Regular employees paid on a bi-monthly or monthly basis are issued a payslip that lists their earnings, state contributions, and taxes. On the other hand, freelancers do not have such proof of income. This comes as the foremost challenge when attempting to apply for a mortgage, as lenders typically need to establish that you are fit enough in terms of financial standing to meet regular fees. 

Income Stability

Often, the earnings of self-employed individuals are erratic and highly dependent on booked clients. For more seasoned freelancers, who enjoy word-of-mouth referrals in their niche, income might come constantly. Beginners, on the other hand, have yet to establish themselves as an authority in their field. With this, they still have to take dips in their income to test the waters with several clients.

The Health of the Business

For freelancers who choose to register their brand as an official business, lenders would be keener on performance indicators, particularly their financial statements. This is because the corporate route has more liabilities, hence more risks than dispensing money for personal purposes.

Everything may sound a little too fuzzy now, but applying for a mortgage is a big move, after all, a financial one at that. You would want to get your financial records sorted out first. This will help your preferred mortgage loan officer assess if you are currently fit for taking on such a big project. 

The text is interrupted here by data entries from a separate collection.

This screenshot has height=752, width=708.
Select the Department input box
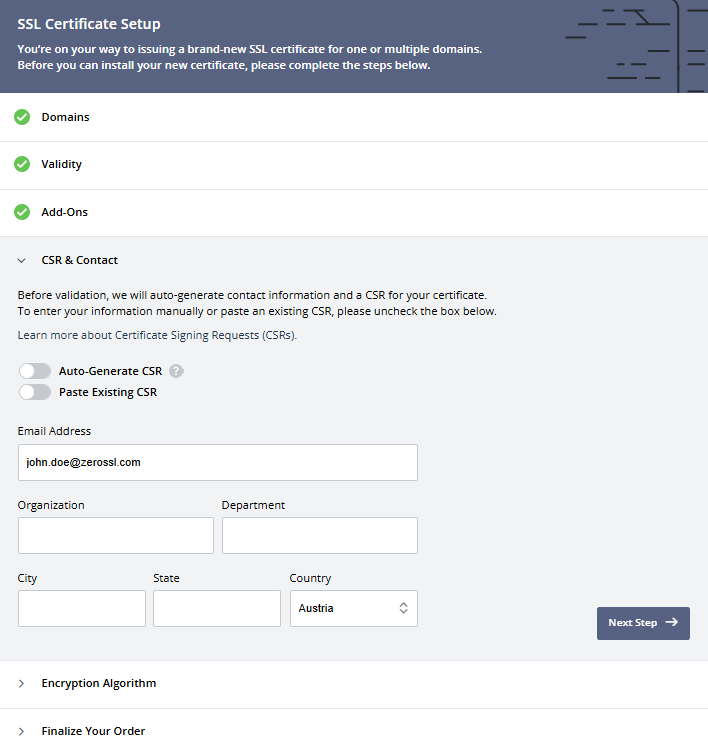pyautogui.click(x=319, y=535)
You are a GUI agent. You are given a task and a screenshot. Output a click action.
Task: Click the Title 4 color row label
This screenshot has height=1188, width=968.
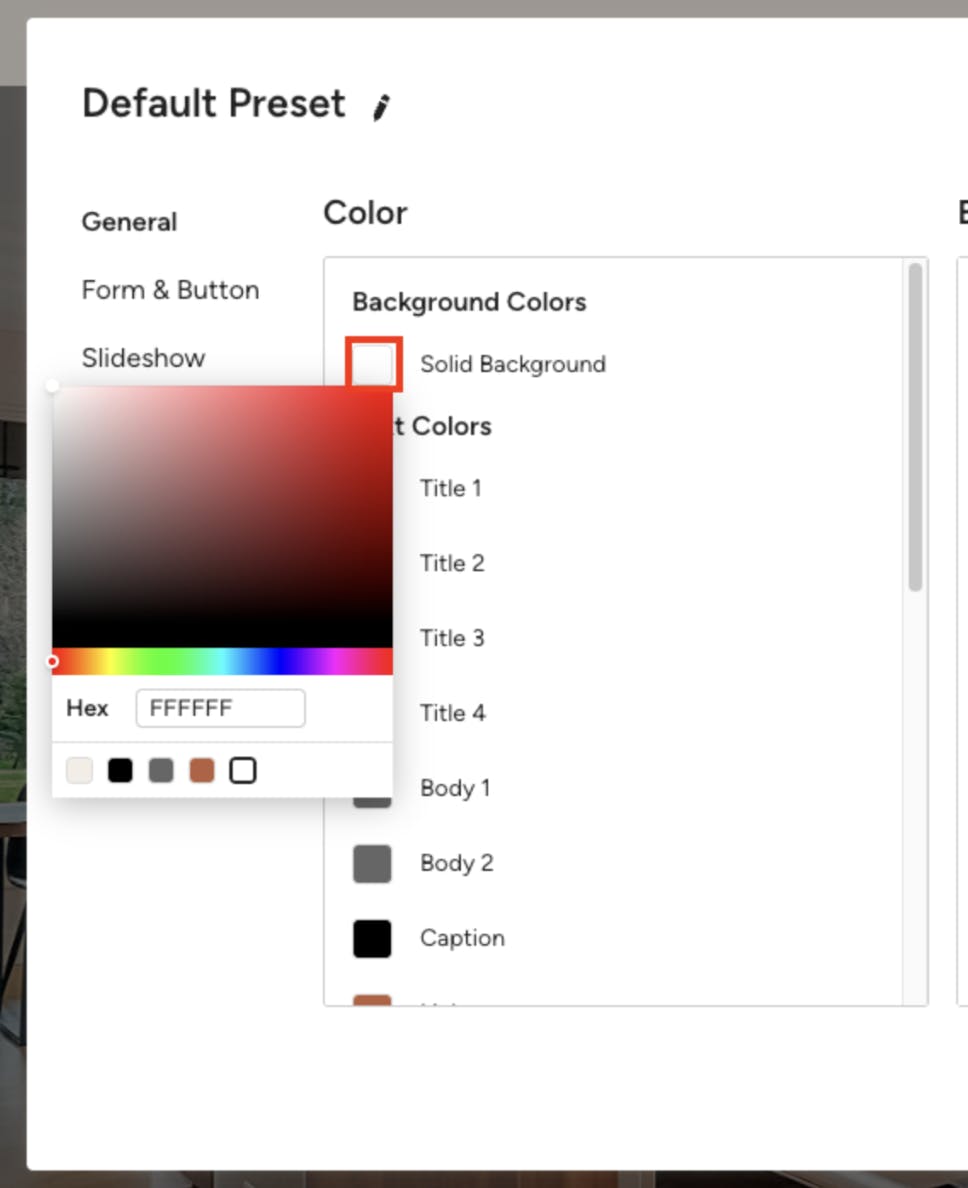pos(452,713)
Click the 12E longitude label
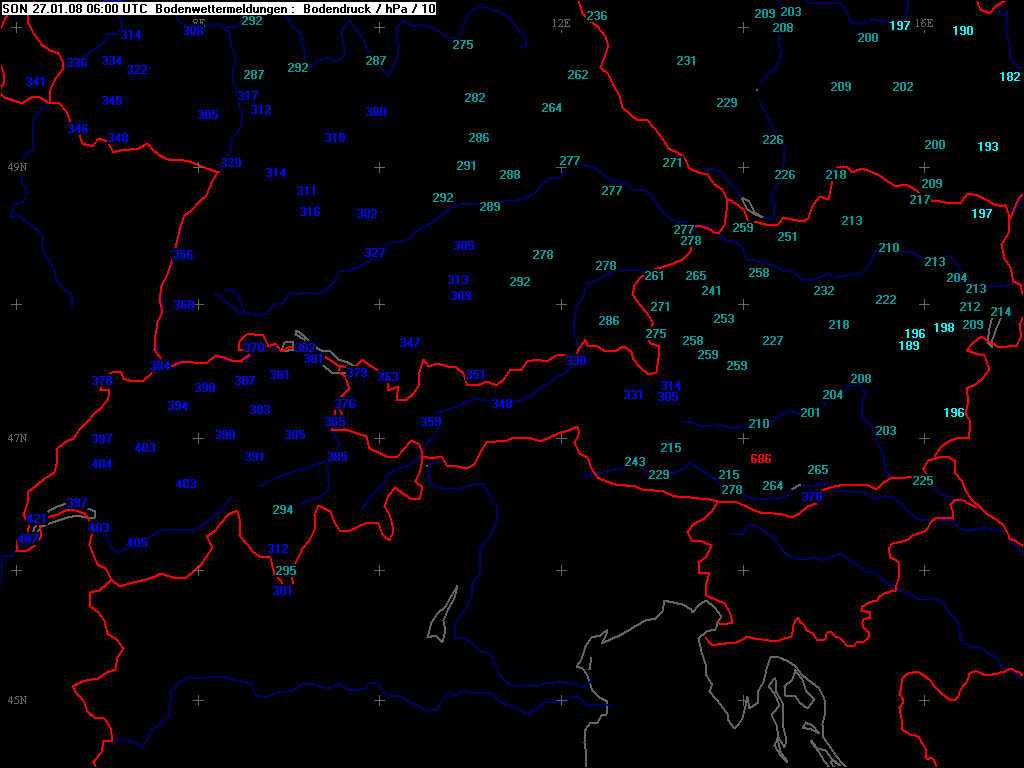The height and width of the screenshot is (768, 1024). click(x=561, y=23)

Getting Past the Income Proof Hurdle

What many may not know is lenders process requests of regular company employees differently from that of freelancers. Think of it this way; tax returns are to the self-employed as proof of income is to employed individuals. It can be as simple as presenting proof of two years worth of individual and business tax returns. 

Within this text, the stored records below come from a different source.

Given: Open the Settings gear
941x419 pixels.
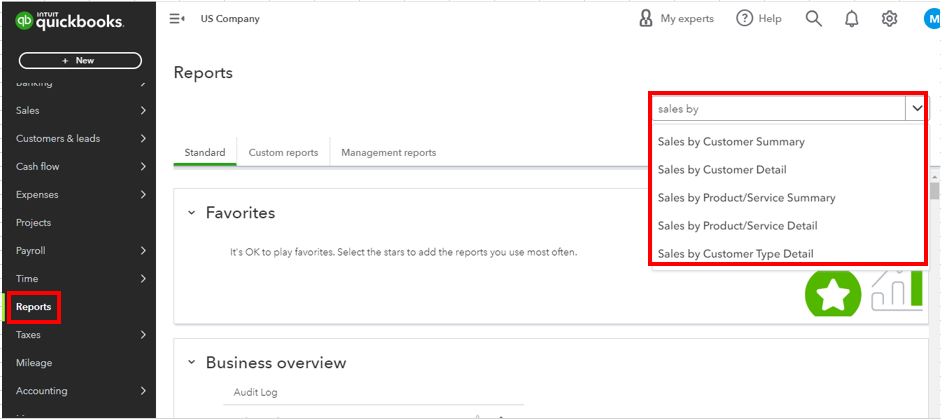Looking at the screenshot, I should tap(889, 19).
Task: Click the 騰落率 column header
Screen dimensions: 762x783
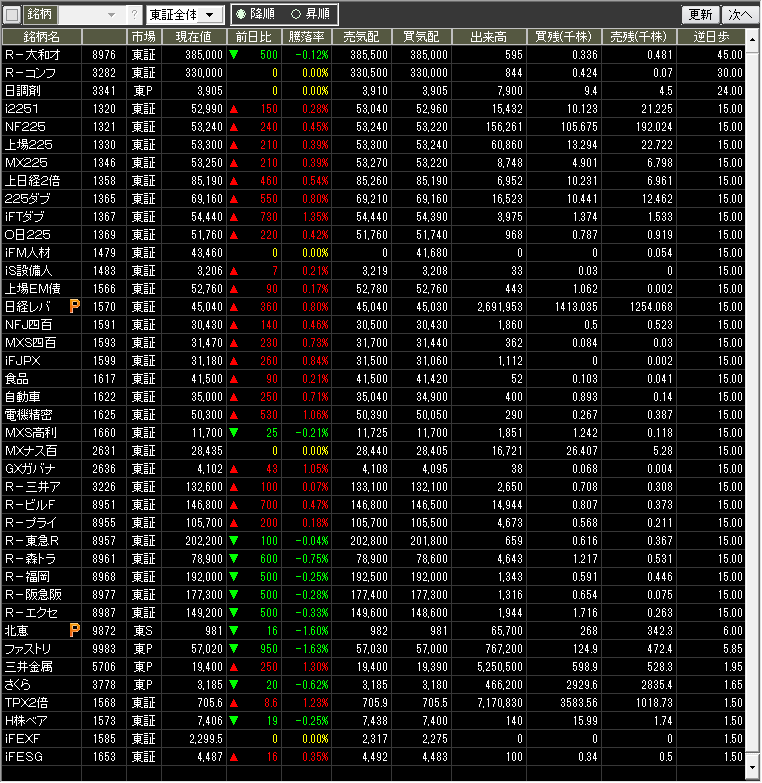Action: click(307, 36)
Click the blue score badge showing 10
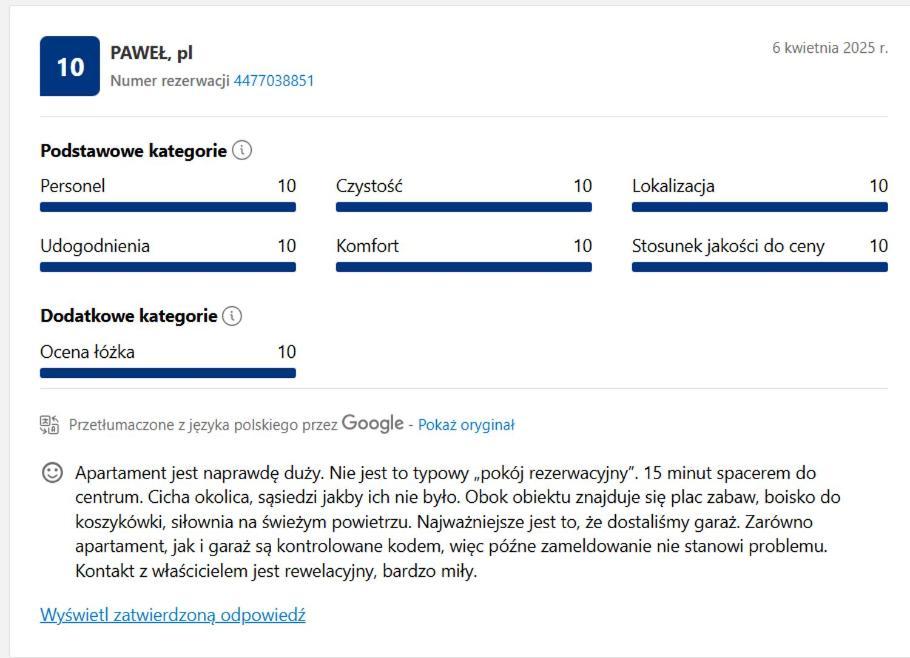Screen dimensions: 910x658 (x=70, y=66)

Some lenders would even lower the restrictions to honor a year’s worth of tax returns, provided your income falls within the average amount people from the same industry earn. It would be better a two-year income increase can also be proven. But take note that documenting your income, which comes in different streams, involves lots of 1099 and W-2 form filling.

Are you a responsible debtor?

Another thing lenders will look into is how you pay off pending debt. Likewise, they will check how much debt you take in and whether it eats up most of your income. With these criteria, they can compute your debt-to-income ratio, with 43 at most, giving you a pass in the pre-approval stage.

Will your credit make or break the deal?

Equally important to pass pre-approval is having a good credit score. You can have yours computed for free, but as an extra measure, you can pay for a credit report. From the report, you can gain a better insight into how well you manage your credit and payments you made past their due dates. That can pull your credit score down, making it difficult for you to get approved for the time being. 

Still, there are ways to increase your credit score. Perhaps, detect erroneous details on your credit report, like missed payments that were paid on time. Also, you can work around the credit lines you currently have rather than opening new ones.

Documentary Requirements

Of course, you also have to provide the following essential documents for the lender’s perusal and verification:

  • Your official government-issued ID and, if married, your spouse’s
  • Business license, if any
  • Client testimonials
  • Savings and checking account statements for the last two months
  • Investment account statements for the last two months
  • Statements for other assets

The initial steps in acquiring a house can be simple if you’re diligent in paying mandatory government dues like taxes. But add your credit and debt management habits, which can affect how well you will par in the pre-approval of your mortgage. Simply put, lenders take part in your financial obligations once they approve of your mortgage. You would want to present your capability of paying their dues just as well as the others.